Jangan Anggap Enteng! Dampak Kekerasan pada Anak Berbekas hingga Dewasa

KEKERASAN tak hanya meninggalkan bekas luka pada tubuh anak, tapi juga emosional, perilaku menyimpang, dan penurunan fungsi otak. Bahkan kualitas hidup anak yang menjadi korban menurun. Luka itu membekas bahkan hingga korban berusia dewasa. Untuk itu, jangan anggap remeh tindak kejahatan dan kekerasan pada anak.

 

Kekerasan terhadap anak berupa fisik, seksual, psikologis, verbal, eksploitasi, penjualan anak, penelantaran anak, hingga pengabaian pada kesejahteraannya. Bukan hanya di dalam rumah, kekerasan pun berpotensi terjadi di sekolah maupun fasilitas umum.

 

Dampak kekerasan lebih dirasakan pria yang mengalami tindakan itu semasa ia masih kecil. Bahkan, depresi dan trauma dirasakan korban meski ia telah dewasa dan menjadi seorang ayah.




Baik Polri maupun Kementerian Pemberdayaan Perempuan dan Perlindungan Anak (Kemen PPPA) beberapa kali menerima laporan kasus, termasuk seksual, seperti pedofil, ternyata pelaku pada saat masih saat masih kecil merupakan korban paedofil. Trauma di masa kecil masih korban rasakan hingga dewasa, yang berpotensi membuat korban menjadi pelaku kekerasan seksual.

 

“Luka itu kemudian terbawa-bawa, tidak bisa diselesaikan, kemudian berada dalam lingkungan keluarga yang terus menerus menerornya sampai dia besar hingga akhirnya terbawa terus dan kemudian mereka bisa menjadi pelaku,” kata Asisten Deputi Perlindungan Hak Perempuan dalam Rumah Tangga dan Rentan Kemen PPPA Valentina Gintings di artikel berjudul Kemen PPPA Khawatirkan Anak Korban Kekerasan Seksual Bisa Jadi Pelaku saat Dewasa di www.kumparan.com.

 

Bukan hanya korban, anak pun berpotensi menjadi pelaku kekerasan. Ada beberapa hal yang menjadi pemicu anak-anak menjadi pelaku kekerasan. Satu di antaranya pelaku pernah menjadi korban kekerasan. Pengalaman menjadi korban kekerasan membuat seseorang merasa tak berdaya.

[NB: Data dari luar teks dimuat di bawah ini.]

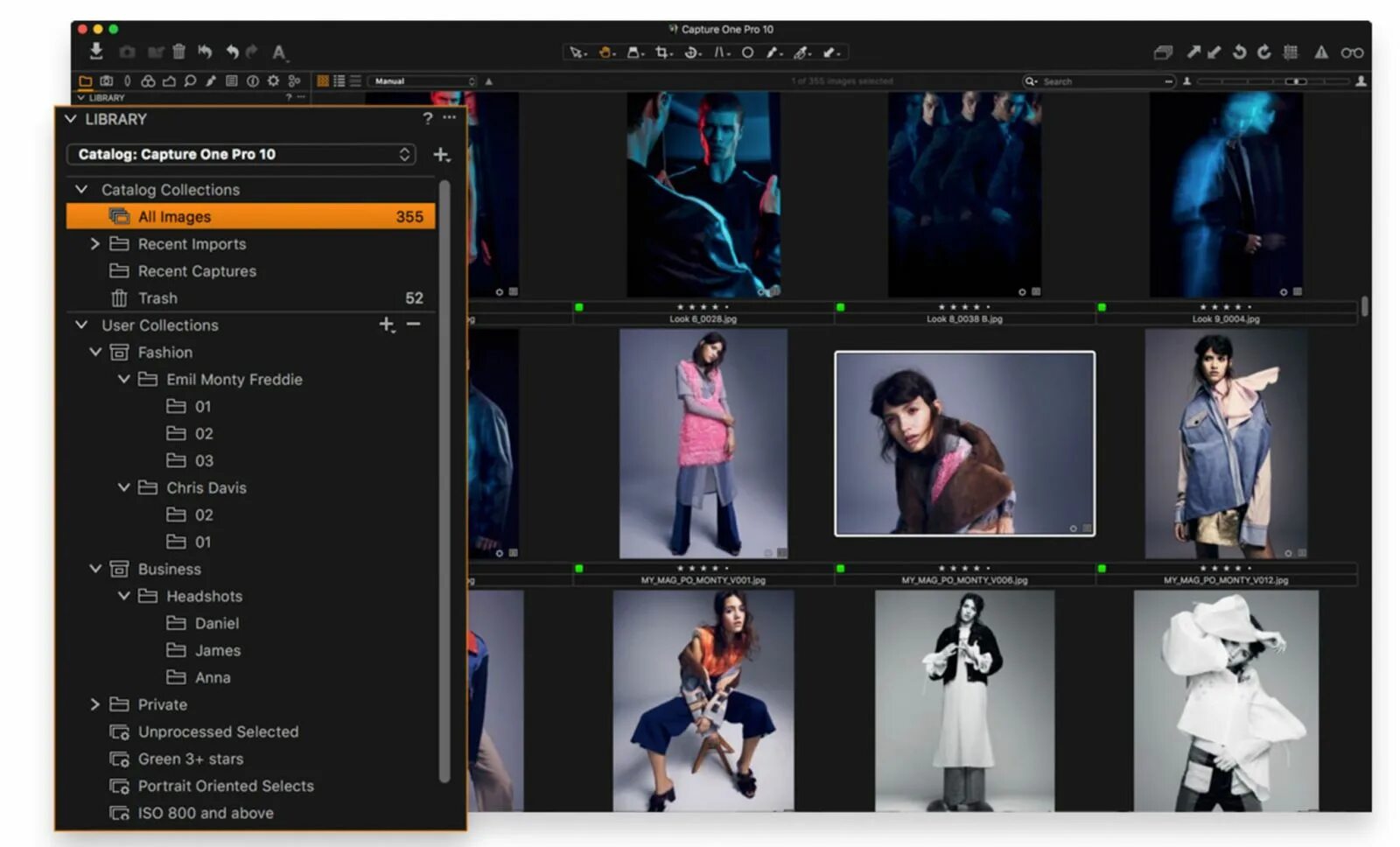
Task: Click the Import images download-arrow icon
Action: tap(96, 51)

Namun, hal itu mengakibatkan korban tak ingin merasa tidak berdaya lagi. Bisa jadi, korban pun ingin balas dendam.

 

Gangguan kesehatan mental yang paling umum dihadapi anak korban kekerasan. Lantaran merasa frustasi dan mudah marah. Tak jarang, untuk mengatasi rasa tak tenang, anak melakukan kekerasan pada orang lain.

 


Untuk itu, anak yang menjadi korban kekerasan perlu mendapat bantuan dari psikolog atau psikiater. Sehingga korban mendapat bantuan untuk menanggulangi efek jangka panjang.

 

Bukan hanya korban, anak yang menjadi pelaku dan saksi pun mendapat perlindungan hukum. Indonesia memiliki Undang Undang Nomor 11 Tahun 2012 tentang Sistem Peradilan Pidana Anak untuk melindungi anak-anak yang mengalami masalah dengan hukum.

 

UU tersebut mengatur sistem peradilan pidana anak mulai dari penyelidikan, penyidikan, persidangan, hingga masa pembinaan. Selama menjalani proses hukum, anak didampingi orang tua, pekerja sosial, advokat, psikolog, psikiater, ahli pendidikan, hingga petugas khusus dari pembinaan masyarakat.